Procédure devant la cour :
Par une requête enregistrée le 30 juin 2014, la SARL B...Frères, représentée par MeC..., demande à la cour :
1°) d'annuler ce jugement du tribunal administratif d'Orléans du 29 avril 2014 ;
2°) de prononcer la décharge partielle des cotisations supplémentaires d'impôt sur les sociétés mises à sa charge au titre des exercices clos en 2007, 2008 et 2009, d'autre part, des droits supplémentaires de taxe sur la valeur ajoutée mis à sa charge au titre de la période allant du 1er janvier 2008 au 31 décembre 2009 et, enfin, des pénalités correspondantes ;
3°) de mettre à la charge de l'Etat une somme de 3 000 euros au titre de l'article L. 761-1 du code de justice administrative.et le remboursement de la contribution à l'aide juridique acquittée tant devant le tribunal administratif d'Orléans que devant la cour.
Elle soutient que :
- elle a été privée d'un débat oral et contradictoire en ce qui concerne l'exercice clos en 2007 dès lors qu'elle n'a été informée des motifs de rehaussements qu'au cours de la réunion de synthèse qui s'est tenue postérieurement à l'envoi de la proposition de rectification ;
- la constitution d'une provision pour créance douteuse d'un montant de 64 192 euros était justifiée dans son principe au titre de chaque exercice ;
- le chiffre d'affaires qu'elle a déclaré au titre de l'exercice 2008 inclut, contrairement à ce que soutient l'administration fiscale, le produit de la vente de la construction de l'immeuble consentie au profit de son gérant, M. A...B... ;
- les apports en compte courant de M. B...sont justifiés ;
- les charges dont la déduction a été refusée à hauteur de 25 558 euros au titre de l'exercice clos en 2008 sont justifiées à hauteur de 23 920 euros ;
- les crédits inscrits sur le compte courant de M. B...correspondent aux débits du compte report à nouveau existant dans la comptabilité de la société B...et ne constituent pas en conséquence des distributions ;
- la pénalité pour manquement délibérée doit être déchargée dès lors qu'elle a justifié que l'opération de construction réalisée au profit de son gérant a été correctement comptabilisée au titre de l'année 2008.

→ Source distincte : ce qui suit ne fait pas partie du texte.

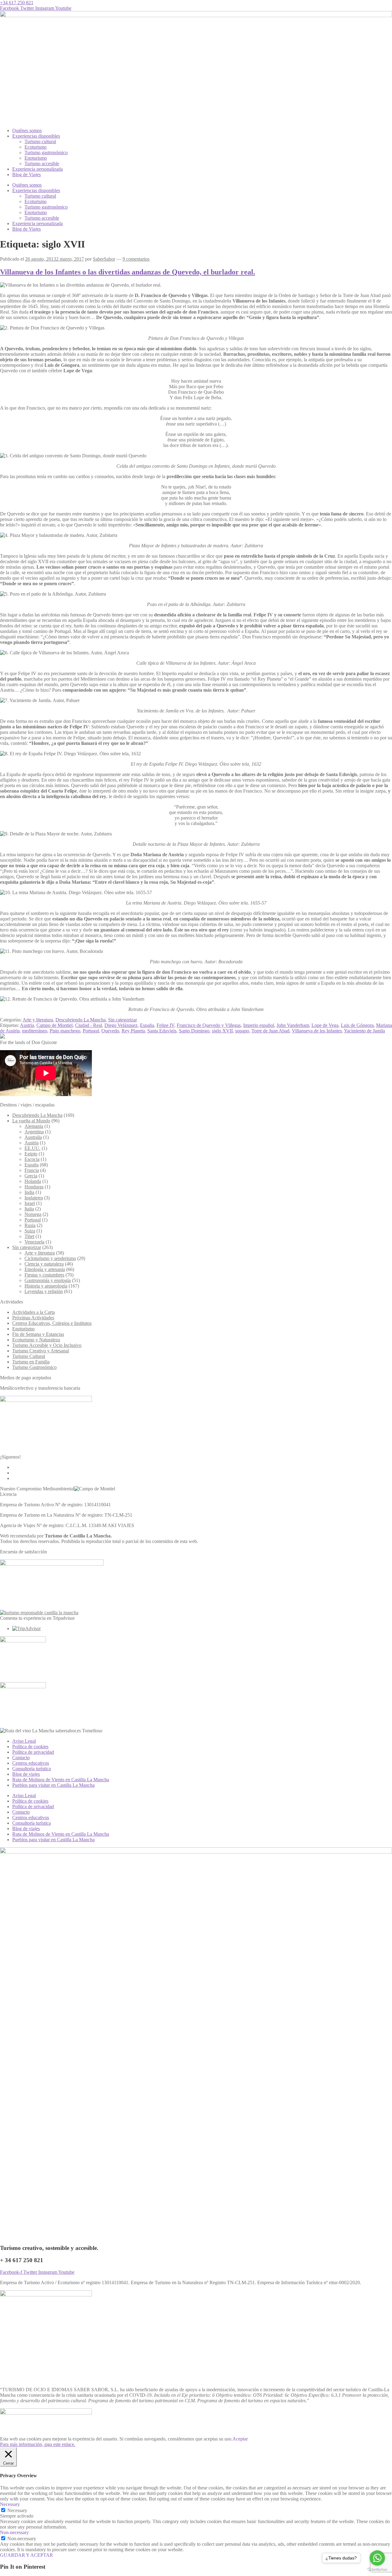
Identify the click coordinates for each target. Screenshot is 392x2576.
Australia (33, 1137)
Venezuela (34, 1241)
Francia (31, 1170)
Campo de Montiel (54, 1025)
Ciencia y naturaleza (44, 1263)
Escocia (32, 1159)
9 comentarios (136, 259)
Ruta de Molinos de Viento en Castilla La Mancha (60, 1779)
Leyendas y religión (43, 1291)
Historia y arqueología (45, 1285)
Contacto (21, 1757)
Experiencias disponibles (36, 136)
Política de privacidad (33, 1752)
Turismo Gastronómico (34, 1367)
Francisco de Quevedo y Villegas (209, 1025)
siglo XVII (222, 1030)
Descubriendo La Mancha (80, 1019)
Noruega (32, 1214)
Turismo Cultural (28, 1356)
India (29, 1192)
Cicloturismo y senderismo (50, 1258)
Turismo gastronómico (46, 152)
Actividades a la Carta (33, 1312)
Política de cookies (30, 1746)
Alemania (33, 1126)
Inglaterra (33, 1197)
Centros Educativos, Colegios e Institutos (52, 1323)
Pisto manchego (65, 1030)
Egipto (30, 1153)
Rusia (30, 1225)
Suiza (29, 1230)
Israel (29, 1203)
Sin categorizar (122, 1019)
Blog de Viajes (26, 174)
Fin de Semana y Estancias (38, 1334)
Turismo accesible (41, 163)
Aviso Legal (24, 1741)
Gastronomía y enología (47, 1280)
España (147, 1025)
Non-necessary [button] (14, 2532)
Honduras (33, 1186)
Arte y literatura (38, 1019)
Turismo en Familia (31, 1361)
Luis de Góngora (357, 1025)
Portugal (91, 1030)
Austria (27, 1025)
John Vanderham (293, 1025)
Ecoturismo (35, 147)
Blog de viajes (26, 1774)
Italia (29, 1208)
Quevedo (110, 1030)
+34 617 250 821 (16, 2)
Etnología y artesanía (44, 1269)
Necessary (17, 2510)
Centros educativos (30, 1763)
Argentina (34, 1131)
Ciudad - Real (88, 1025)
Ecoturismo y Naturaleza (36, 1339)
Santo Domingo (194, 1030)
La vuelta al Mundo (31, 1120)
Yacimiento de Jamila (364, 1030)
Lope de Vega (324, 1025)
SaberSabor (104, 259)
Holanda (32, 1181)
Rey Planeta (133, 1030)
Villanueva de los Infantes (317, 1030)
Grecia (30, 1175)
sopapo (242, 1030)
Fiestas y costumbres (44, 1274)
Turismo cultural (40, 141)
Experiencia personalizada (37, 169)
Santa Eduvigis (161, 1030)
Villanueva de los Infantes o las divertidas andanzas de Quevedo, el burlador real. (127, 272)
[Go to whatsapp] (377, 2558)
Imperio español (258, 1025)
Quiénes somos (27, 130)
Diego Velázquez (121, 1025)
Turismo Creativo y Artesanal (40, 1350)
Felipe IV (165, 1025)
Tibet (29, 1236)
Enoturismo (35, 158)
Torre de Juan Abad (270, 1030)
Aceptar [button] (240, 2438)
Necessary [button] (10, 2504)
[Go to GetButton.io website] (377, 2570)
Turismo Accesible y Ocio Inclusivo (46, 1345)
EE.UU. (32, 1148)
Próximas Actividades (33, 1317)
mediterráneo (34, 1030)
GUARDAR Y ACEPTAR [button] (26, 2555)
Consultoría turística (31, 1768)
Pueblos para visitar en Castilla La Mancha (53, 1785)
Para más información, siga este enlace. (37, 2444)
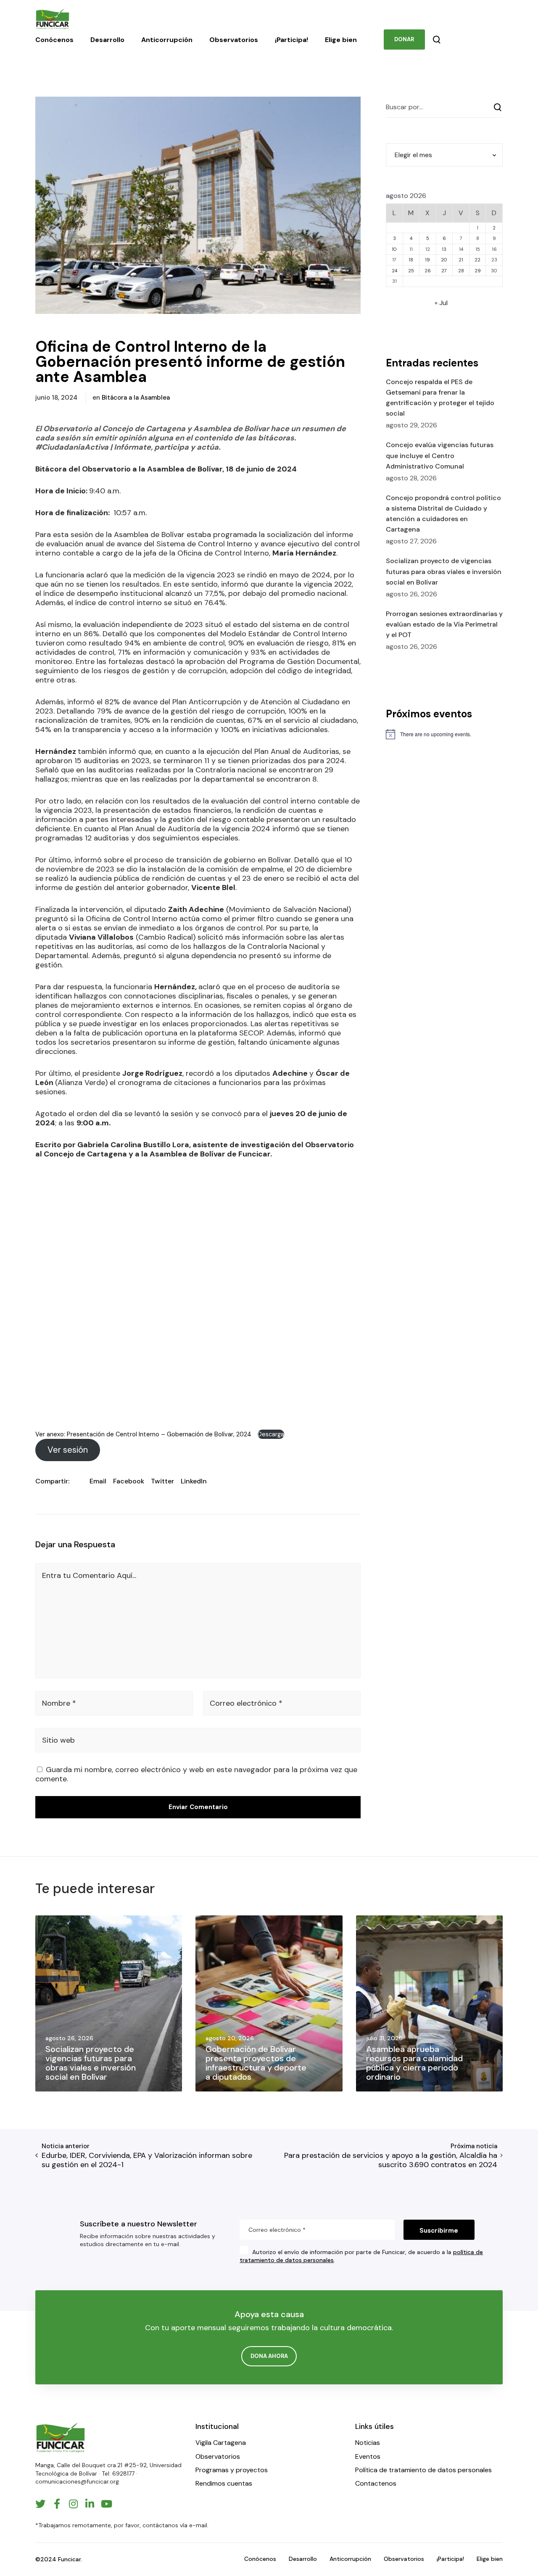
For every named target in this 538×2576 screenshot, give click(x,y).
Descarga (271, 1434)
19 (427, 260)
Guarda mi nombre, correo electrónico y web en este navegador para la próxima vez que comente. (196, 1774)
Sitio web (58, 1740)
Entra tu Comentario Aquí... (89, 1575)
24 (394, 271)
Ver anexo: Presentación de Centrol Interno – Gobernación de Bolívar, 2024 (144, 1434)
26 (428, 271)
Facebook (128, 1481)
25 (411, 271)
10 (394, 249)
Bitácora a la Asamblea (136, 397)
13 (444, 249)
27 (444, 271)
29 (478, 271)
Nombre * (59, 1703)
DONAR (404, 39)
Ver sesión (67, 1449)
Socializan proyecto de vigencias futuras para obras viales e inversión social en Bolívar (443, 571)
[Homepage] (60, 2437)
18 (411, 260)
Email (98, 1481)
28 (461, 271)
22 (477, 260)
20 (444, 260)
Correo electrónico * (246, 1703)
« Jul (441, 302)
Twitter (162, 1481)
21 (461, 260)
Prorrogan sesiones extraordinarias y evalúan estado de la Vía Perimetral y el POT (444, 624)
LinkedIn (194, 1481)
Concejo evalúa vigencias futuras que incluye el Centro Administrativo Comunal (439, 455)
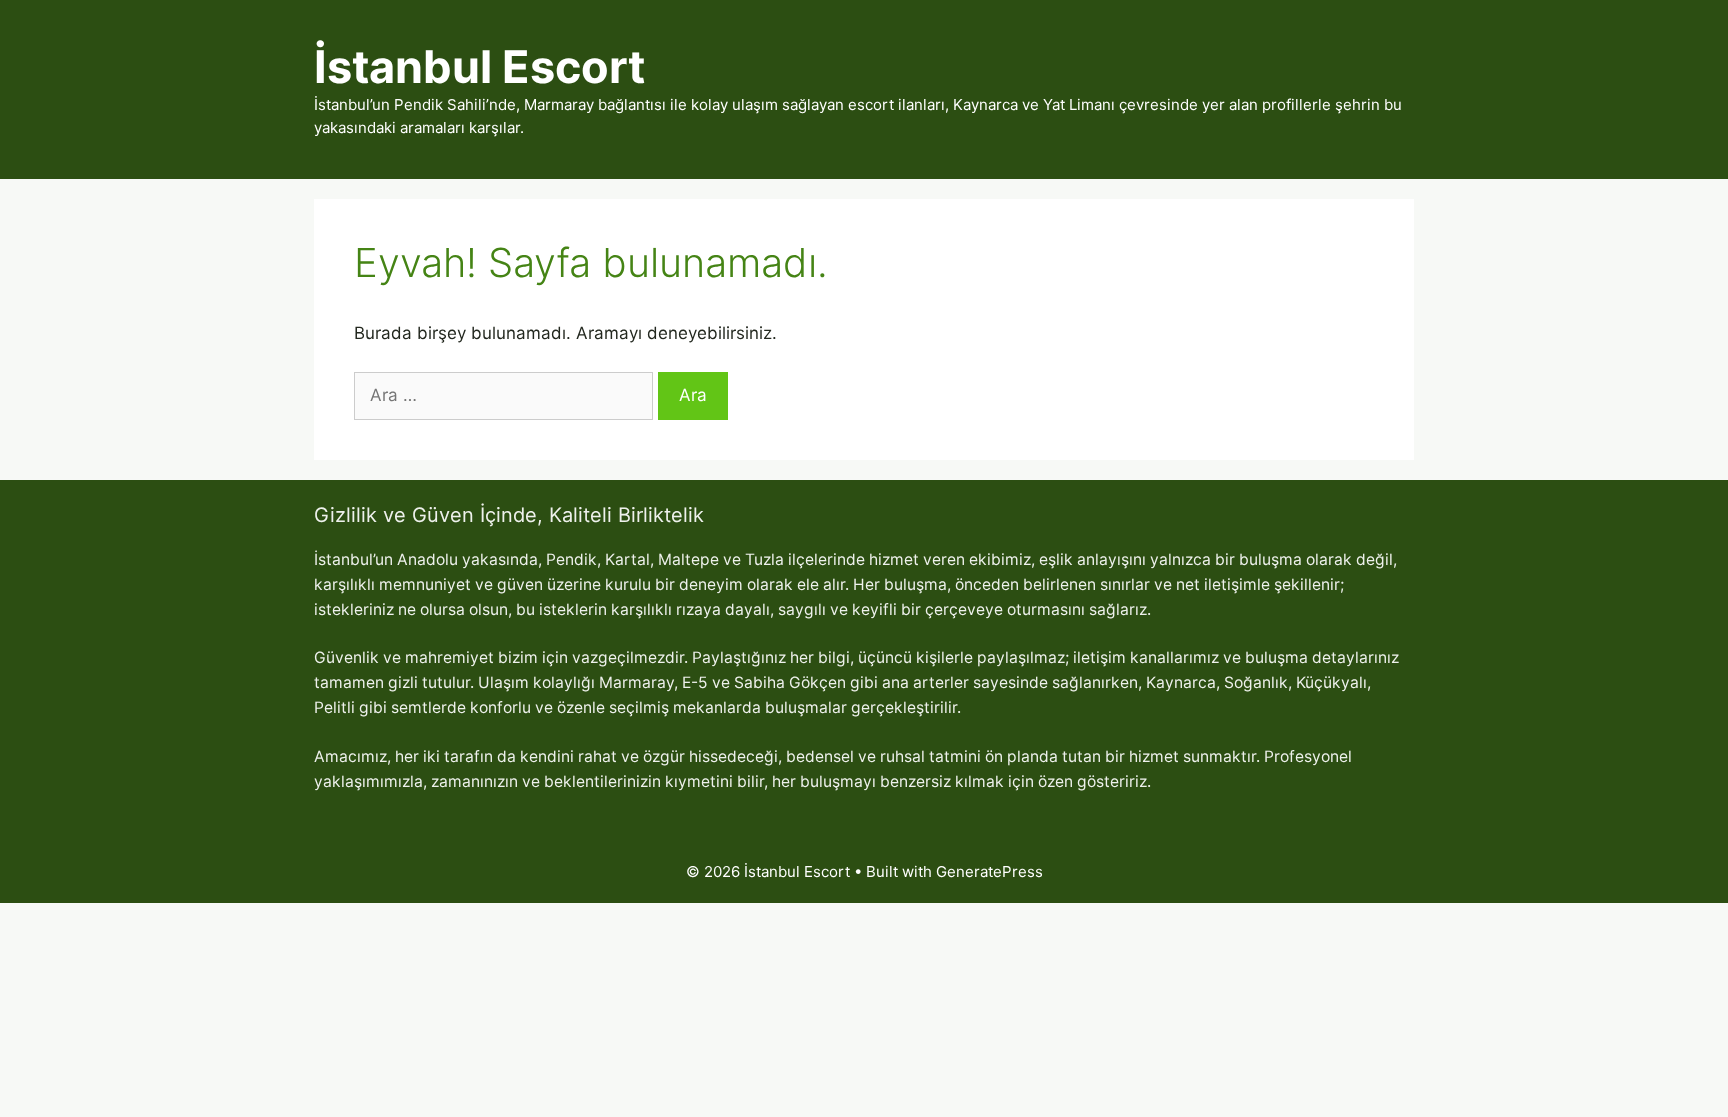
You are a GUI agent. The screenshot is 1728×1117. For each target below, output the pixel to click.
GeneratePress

Par un mémoire en défense, enregistré le 12 novembre 2014, le ministre des finances et des comptes publics conclut au rejet de la requête.
Il soutient que les moyens soulevés par la SARL B...Frères ne sont pas fondés.
Vu les autres pièces du dossier.
Vu :
- le code général des impôts et le livre des procédures fiscales ;
- le code de justice administrative.
Les parties ont été régulièrement averties du jour de l'audience.
Ont été entendus au cours de l'audience publique :
- le rapport de Mme Allio-Rousseau,
- et les conclusions de Mlle Wunderlich, rapporteur public.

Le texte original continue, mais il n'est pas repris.